Site Reliability Engineering (SRE)

Production Execution Way

Hierarchy of Reliability

SREs run services—a set of related systems, operated for users, who may be internal or external—and are ultimately responsible for the health of services.

We can characterize the health of a service in the same way that Abraham Maslow categorized human needs from the most basic requirements needed for a system to function as a service at all to the higher levels of function

This section addresses the theory and practice of an SRE’s day-to-day activity: building and operating large distributed computing systems.

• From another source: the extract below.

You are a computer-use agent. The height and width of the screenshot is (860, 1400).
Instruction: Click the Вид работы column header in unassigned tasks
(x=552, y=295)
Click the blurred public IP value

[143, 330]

This pyramid diagram represents a structured approach to ensuring system reliability.

It builds from foundational practices at the bottom to higher-level goals at the top, emphasizing the importance of strong fundamentals before addressing complex issues.

Here's a detailed breakdown:

Screenshot 2025-01-13 at 2.36.44

1. Monitoring (Base Level)

  1. Practices: Practical alerting from time-series data.
  2. Purpose: Ensures systems are monitored effectively for anomalies, providing visibility to detect and respond to issues.

🔧 2. Incident Response

  1. Practices:
    1. Being on-call.
    2. Effective troubleshooting.
    3. Emergency response.
    4. Managing incidents.
  2. Purpose: Focuses on real-time resolution of issues to maintain uptime and system stability.

📋 3. Postmortem / Root Cause Analysis

  1. Practices:
    1. Postmortem culture: Learning from failure.
    2. Tracking outages.
  2. Purpose: Identifies and learns from root causes of incidents, ensuring continuous improvement.

🧪 4. Testing

  1. Practices: Testing for reliability.
  2. Purpose: Ensures systems are rigorously tested under real-world conditions to identify potential failure points.

⚖️ 5. Capacity Planning

  1. Practices:
    1. Load balancing (frontend and datacenter).
    2. Handling overload.
    3. Addressing cascading failures.
  2. Purpose: Prepares systems to handle workloads effectively, mitigating overload and cascading failures.

🛠️ 6. Development

  1. Practices:
    1. Managing critical state (distributed consensus).
    2. Data integrity.
    3. Distributed periodic scheduling.
    4. Data processing pipelines.
  2. Purpose: Focuses on designing robust systems during development, ensuring reliability and integrity.

🚀 7. Product (Top Level)

  1. Practices: Reliable product launches at scale.
  2. Purpose: Delivers reliable products to users, leveraging all foundational practices for smooth launches and sustained reliability.